* [TEXT SECTION]

□ □ □ □

Lifestyle

You Probably Need Some Stress Relief. The Most Beautiful Places in Georgia Can Help.

Published On 09/23/2015 Published On 09/23/2015
tallulah gorge
tallulah gorge | Sean Pavonne/Shutterstock

Election Season 2016 was incredibly stressful, which made it easy to forget exactly how great we have it in Georgia. From the Beltline to Downtown skyline, there are a lot of beautiful things around here... so many, in fact, that it’s almost impossible to keep track of them all. That's why we’ve rounded up 13 of Georgia’s most magnificent places that you absolutely need to experience. Get to cascading waterfalls or mountain gorges this weekend, take a deep breath, and finally relax.

Tallulah Gorge

Tallulah Falls
A 1,000ft-deep gorge that’s nearly two miles long, TG is the deepest gorge east of the Mississippi, and is more aptly called Tallulah Gorgeous, especially when you consider the nearly 2,700-acre Georgia state park adjacent to it. With six waterfalls, which cause the river to drop 500ft over one mile, an 80ft-high suspension bridge, and ample hiking and biking space, it’s literally breathtaking. Pro tip: if you want to hike the gorge floor, get there early for a permit -- and keep in mind they’re not available during water releases.

DnDavis/shutterstock

Wormsloe Plantation

Savannah
This 822-acre historic site near Savannah boasts the ruins of a fortified home constructed by one of Georgia's colonial founders, Noble Jones; a museum; an interpretive center focusing on daily life in the 1700s; and, most importantly, a picturesque oak-lined 1.5-mile avenue that’s as romantic… um, that’s as romantic as any place where slavery was once practiced anyway.

Isaenko/shutterstock

Arabia Mountain

Lithonia
Arabia Mountain is one of only 49 National Heritage Areas in the country, i.e., places recognized by Congress for their peerless contribution to the nation’s history. What you’ll appreciate most, though, is its starkly beautiful granite landscapes, incredible, awe-inducing views, and dozens of brilliantly colored rare plant species. If a more serene place exists, we haven’t found it yet.

Christopher May/shutterstock

Lullwater Park  

Atlanta
Despite being smack dab in the middle of the city, Lullwater Park is a total retreat. You can't hear the cars zipping by over the quiet sounds of leaves rustling in the trees, but you can zone out and enjoy exploring the old water mills. When it comes to parks, Lullwater really has it all: shade and sun, hills and open fields, multiple trails, peaceful running water and fishing ponds, and beautiful serenity. It’s basically nature’s answer to a stiff after-work drink.

Morningside Nature Preserve

Morningside
A true hidden gem tucked away by the CDC, Morningside Nature Preserve is a secret even to many who live in the neighborhood. It’s a great place for hiking, trail running, walking, letting dogs frolic, or simply forgetting that a huge metropolis is hidden behind the lovely trees, trails, brush, creeks, suspension bridge, and sandy beaches. Seriously, you’ll feel like you actually got away without ever really leaving the city.

□ □ □ □

* [SUPPLIED MATERIAL]

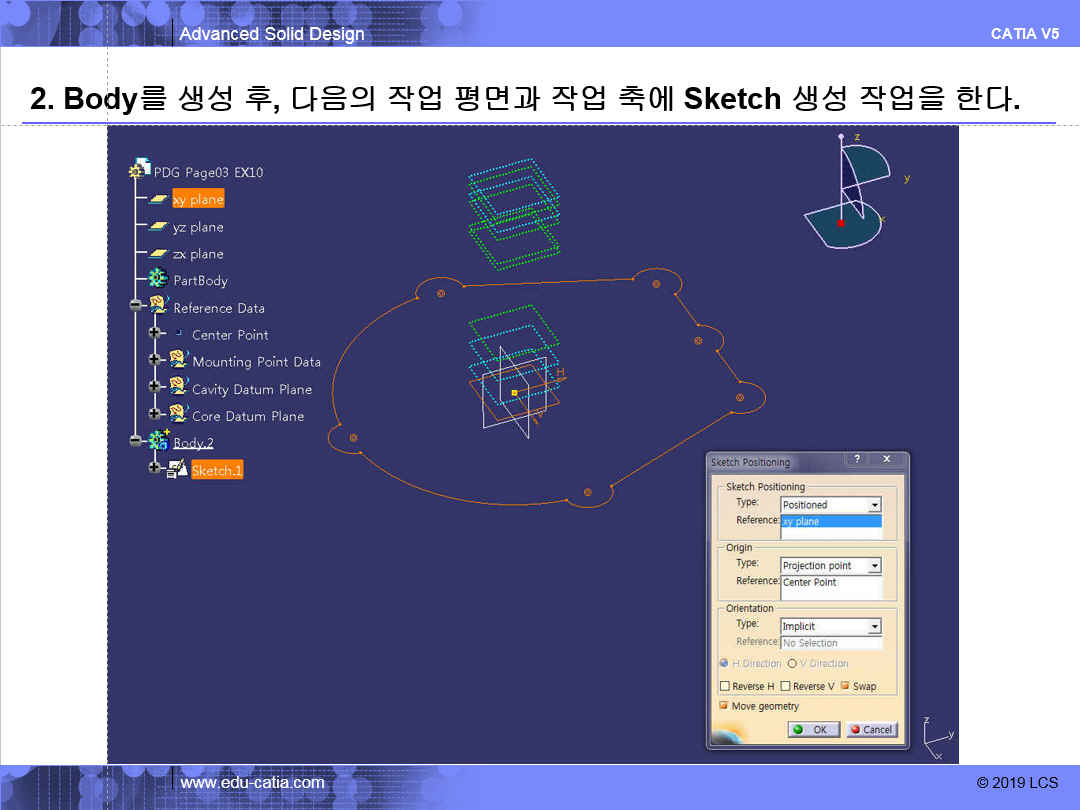This screenshot has width=1080, height=810.
Task: Click the Origin Reference Center Point field
Action: coord(831,582)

□ □ □ □

* [PROMPT] Retype word for word the passage of the article on beautiful places in Georgia that begins with the words containing "Isaenko/shutterstock" and ends with "found it yet.".

* [CORRECT RESPONSE]
Isaenko/shutterstock

Arabia Mountain

Lithonia
Arabia Mountain is one of only 49 National Heritage Areas in the country, i.e., places recognized by Congress for their peerless contribution to the nation’s history. What you’ll appreciate most, though, is its starkly beautiful granite landscapes, incredible, awe-inducing views, and dozens of brilliantly colored rare plant species. If a more serene place exists, we haven’t found it yet.